Vision-eyes

3-D image model
3-D image model with labels

Inspiration

In today's world, machine learning algorithms and computer vision have reached a place where robots can navigate themselves using these tools. But what about visually impaired people? Wouldn't it be possible to use these tools to help these people navigate similar to robots? With these thoughts, I decided to design a pair of glasses that would help the user navigate and look for specific objects to assist them.

What it does

This project is more of an idea that is supported with code and a simple design. Simply put, it is a pair of glasses that contain two cameras on them, and when the user speaks to the microphone on these glasses, the code detects the voice and uses the YOLOv8 model to search for the commanded object. Then the glasses can tell if the person should turn to the left or right to approach the object. Right now the model can only tell 80 classes, and the voice recognition isn't trained yet. It can only detect and tell if the object is to the right, left, or in front out loud. We modeled the 3-D design of the project with two cameras for future improvement and distance calculation.

How we built it

We used the YOLOv8 image detection to be both precise and do fast recognition.
For the models, we used the Ultralytics library, which has 80 classes that are pretty helpful with navigating things that people see and use every day.
We used the SpeechRecognition Python library for the speech recognition, which could use TensorFlow models to turn speech into text, but because of the limited time we weren't able to train a TensorFlow model. But when the model is trained, the code already contains the needed functions to run this module.
We used pyttsx3 to turn text into speech, which we use to inform the user about whether the target is to the right or left.

Challenges we ran into

It took me a while to learn and understand how speech-to-text works and how I can train a model to do this project. It ended up not being done on time for this hackathon.
Since this is the first time I am working in a big

Accomplishments that we're proud of

Being able to detect the target object and using the position of the object on the camera to help with navigation was a huge success for us.

What we learned

This is the first time that I used advanced libraries to do computer vision, and I learned the basics of these models and how to use them.
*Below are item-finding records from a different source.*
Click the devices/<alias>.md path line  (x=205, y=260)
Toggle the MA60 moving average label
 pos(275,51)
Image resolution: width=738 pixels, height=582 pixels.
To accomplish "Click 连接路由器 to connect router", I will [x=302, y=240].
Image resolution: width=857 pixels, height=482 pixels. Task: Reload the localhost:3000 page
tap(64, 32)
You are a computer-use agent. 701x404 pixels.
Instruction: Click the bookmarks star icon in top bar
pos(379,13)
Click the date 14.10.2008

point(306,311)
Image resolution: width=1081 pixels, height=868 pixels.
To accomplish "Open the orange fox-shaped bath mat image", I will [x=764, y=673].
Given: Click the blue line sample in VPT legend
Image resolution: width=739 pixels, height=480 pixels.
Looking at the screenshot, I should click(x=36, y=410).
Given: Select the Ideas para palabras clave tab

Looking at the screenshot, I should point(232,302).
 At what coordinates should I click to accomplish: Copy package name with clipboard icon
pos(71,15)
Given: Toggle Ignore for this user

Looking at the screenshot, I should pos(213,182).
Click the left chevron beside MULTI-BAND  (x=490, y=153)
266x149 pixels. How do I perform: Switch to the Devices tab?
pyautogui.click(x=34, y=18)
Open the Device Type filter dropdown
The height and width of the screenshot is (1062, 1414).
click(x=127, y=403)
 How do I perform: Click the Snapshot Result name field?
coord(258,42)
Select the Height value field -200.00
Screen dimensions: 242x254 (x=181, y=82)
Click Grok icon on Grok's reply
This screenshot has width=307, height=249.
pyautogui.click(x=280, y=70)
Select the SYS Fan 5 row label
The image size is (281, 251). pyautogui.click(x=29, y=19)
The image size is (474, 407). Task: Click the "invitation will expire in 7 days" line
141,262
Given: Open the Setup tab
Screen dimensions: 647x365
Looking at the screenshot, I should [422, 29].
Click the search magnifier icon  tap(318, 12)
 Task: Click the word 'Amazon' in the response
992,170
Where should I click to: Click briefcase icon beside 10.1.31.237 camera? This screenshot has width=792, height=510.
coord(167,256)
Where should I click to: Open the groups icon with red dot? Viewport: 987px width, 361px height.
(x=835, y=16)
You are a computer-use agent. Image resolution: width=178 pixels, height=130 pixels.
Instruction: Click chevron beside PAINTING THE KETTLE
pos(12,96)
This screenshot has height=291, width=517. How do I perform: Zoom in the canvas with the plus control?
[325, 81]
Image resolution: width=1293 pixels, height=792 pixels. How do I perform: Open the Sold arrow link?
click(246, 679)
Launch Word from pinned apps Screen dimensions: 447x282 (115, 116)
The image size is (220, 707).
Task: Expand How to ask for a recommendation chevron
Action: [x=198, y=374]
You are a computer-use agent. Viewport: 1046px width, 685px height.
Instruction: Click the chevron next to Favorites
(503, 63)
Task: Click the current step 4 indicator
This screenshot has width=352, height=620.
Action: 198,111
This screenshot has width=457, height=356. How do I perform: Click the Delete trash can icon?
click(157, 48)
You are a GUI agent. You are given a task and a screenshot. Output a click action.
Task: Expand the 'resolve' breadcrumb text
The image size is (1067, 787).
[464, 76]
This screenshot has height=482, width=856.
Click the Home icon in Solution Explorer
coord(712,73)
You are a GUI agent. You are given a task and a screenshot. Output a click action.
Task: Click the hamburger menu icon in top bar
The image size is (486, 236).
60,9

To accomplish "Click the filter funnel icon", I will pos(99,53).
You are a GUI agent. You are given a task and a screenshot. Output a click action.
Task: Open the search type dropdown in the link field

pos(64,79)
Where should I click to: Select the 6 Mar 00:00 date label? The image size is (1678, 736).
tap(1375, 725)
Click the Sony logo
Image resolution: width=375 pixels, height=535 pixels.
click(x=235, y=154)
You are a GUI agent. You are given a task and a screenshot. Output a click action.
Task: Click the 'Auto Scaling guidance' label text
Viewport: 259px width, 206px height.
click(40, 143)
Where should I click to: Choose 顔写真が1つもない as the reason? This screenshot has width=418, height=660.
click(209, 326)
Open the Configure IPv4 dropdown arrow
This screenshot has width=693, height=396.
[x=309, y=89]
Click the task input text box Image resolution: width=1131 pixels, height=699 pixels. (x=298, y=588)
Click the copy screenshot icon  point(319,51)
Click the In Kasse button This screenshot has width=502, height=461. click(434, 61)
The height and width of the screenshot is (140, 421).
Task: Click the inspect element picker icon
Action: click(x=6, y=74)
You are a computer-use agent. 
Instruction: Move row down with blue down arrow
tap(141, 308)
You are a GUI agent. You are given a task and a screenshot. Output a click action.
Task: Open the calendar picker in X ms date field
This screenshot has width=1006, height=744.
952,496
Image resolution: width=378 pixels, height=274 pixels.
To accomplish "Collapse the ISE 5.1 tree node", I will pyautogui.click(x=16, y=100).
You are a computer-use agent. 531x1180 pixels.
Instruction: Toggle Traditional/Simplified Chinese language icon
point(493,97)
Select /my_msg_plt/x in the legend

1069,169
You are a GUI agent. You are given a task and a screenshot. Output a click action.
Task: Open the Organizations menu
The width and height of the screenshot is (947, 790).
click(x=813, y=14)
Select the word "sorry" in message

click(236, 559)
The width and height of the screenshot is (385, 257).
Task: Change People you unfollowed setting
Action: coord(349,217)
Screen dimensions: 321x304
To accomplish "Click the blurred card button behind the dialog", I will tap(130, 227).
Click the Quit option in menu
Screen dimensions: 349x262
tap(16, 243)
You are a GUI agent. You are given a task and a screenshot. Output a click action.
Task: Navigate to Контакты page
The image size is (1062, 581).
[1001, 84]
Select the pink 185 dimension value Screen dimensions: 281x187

Also, while trying to train a speech recognition model, which I didn't have enough time to complete, I understood how the tones and the general patterns in a word could be matched with the person's voice and turned into text.

What's next for Vision-eyes

Training a speech recognition model to be able to use the microphone future for each of the classes
Adding more recognition of everyday objects to the YOLO model
Adding a second camera or using a more advanced camera to be able to calculate the distance, how many objects there are for more advanced navigation assistance.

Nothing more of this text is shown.